Fosse o resultado das eleições legislativas diferentes, a cerimônia de lhaneza dos Jogos Olímpicos de Paris 2024 teria sido um grande anticlímax. O espetáculo não poupou esforços em imprimir a imagem de uma França universalista, acolhedora e republicana, bastião em riste dos preceitos que fundaram o país —de volta ao debate público no último pleito pátrio.
Sob chuva incessante, o maior bemol da cerimônia, a França exibiu ao mundo um show justo, sem exageros nem invencionices, uma vez que um bom prato de steak tartare.

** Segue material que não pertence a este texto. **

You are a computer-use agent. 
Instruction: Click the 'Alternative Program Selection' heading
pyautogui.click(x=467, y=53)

Foi uma combinação de clássicos e novidades, ao menos aos olhos do mundo, que diferem de uma teoria tosca-kitsch de cultura francesa, uma isca que só funciona uma vez que prato no Paris 6.
A cerimônia abriu com elementos incontornáveis da formação do mito parisiense, a cidade do paixão. Acordeons tocando a musette, dançarinos de cancan do Moulin Rouge e Lady Gaga cantando “Mon Truc en Plumes”, sucesso dos anos 1950 na voz de Zizi Jeanmaire com ares de swing jazz e exotica, foi o lugar mais geral do espetáculo.

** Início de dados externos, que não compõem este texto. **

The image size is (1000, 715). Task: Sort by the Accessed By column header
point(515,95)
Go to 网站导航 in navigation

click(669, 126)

Deixar para o final “Hino Ao Paixão”, na voz de Céline Dion, cantando sobre a Torre Eiffel, foi uma forma de unir um país sob polarização política. Nascida no Quebec, enclave francófono na América do Setentrião, Dion é uma unanimidade na França com suas músicas que tocam em casamentos e fins de sarau do país.
Nos Jogos Olímpicos, coube a ela justamente fechar a sarau num orgasmo que marcou também um breve retorno seu aos palcos, de onde está afastada desde 2022, quando recebeu o diagnóstico de síndrome da pessoa rígida.
Vindo de terreno neutro, dialogando com as margens esquerda e direita do Sena, Céline Dion brindou o mundo com uma saída, ainda muito, zero à francesa.
Ao longo da cerimônia, o primeiro choque veio com a filarmónica Gojira, um dos maiores nomes do heavy metal, tocando um dos hinos da Revolução Francesa, “Ah Ça Ira”, ao lado da cantora Marina Viotti. A França tem um dos maiores festivais de metal do mundo, o Hellfest —somente uma das surpresas do país guardadas embaixo dos estereótipos de croissant e macaron.
Outro momento de impacto ficou com a cantora Aya Nakamura. Franco-malinesa, negra, a artista estava cotada para trovar Edith Piaf durante a cerimônia, boato que gerou controvérsia entre Macron e o RN. Marine Le Pen afirmou que, caso se confirmasse o ato, levaria a questão à câmara pátrio.
Nakamura não tocou no cânone gaulês, mas apresentou-se ao lado de um grupo da guarda republicana tocando seus dos principais sucessos: “Pookie” e “Djadja” —canções pop com levada afrobeats, um pouco que destoava da caixaria militar. A popstar foi seguida pela mezzo-soprano Axelle Saint-Cirel, cantora também negra de Guadalupe que entoou o hino gaulês, “La Marseillaise”.
Ponto também cimo da seção de música de câmara foi o medley do pianista Alexandre Kantorow, um dos maiores nomes no seu instrumento. A chuva sobre a rabo do piano deixou a performance de compositores franceses, uma vez que Satie, Ravel e Debussy, ainda mais cinematográfica.
A música eletrônica também teve seu espaço, embora não uma vez que protagonista. DJs e produtores franceses de sucesso não subiram ao palco, mas suas músicas foram trilha sonora de boa segmento do desfile das nações: Cassius, Stardust, Justice foram alguns dos artistas ouvidos nas beiras do Sena.
A exceção nos toca-discos ficou por conta de Barbara Butch, DJ que comandou a pista de dança francesa celebrada uma vez que espaço de variação. Drag queens, pessoas com deficiência, vogue, ballroom, manifestações e corpos díspares tiveram um espaço de destaque capaz de eriçar o cabelo dos mais carolas.
O desfile das nações e os desfiles de tendência, em vídeo ou sobre o Sena, também abraçaram a música moderna e popular francesa. O catálogo de sucessos radiofônicos tinha nomes uma vez que Claude François, Johnny Halliday e Compagnie Créole, na versão “Kassav” —um gesto à música do Caribe gaulês que poderia ser mais significativo.
Quem poderia ter tido mais sentença também foi o rap. Aquém da potência do hip hop do país, a apresentação do Rim’K, nome importante do rap gaulês da segunda geração, foi inócua. O rapper podia ter tocado “Tonton du Bled”, sucesso do termo dos anos 1990 com levada de raï, gênero que ganhou a França junto com a diáspora norte-africana naquela dez.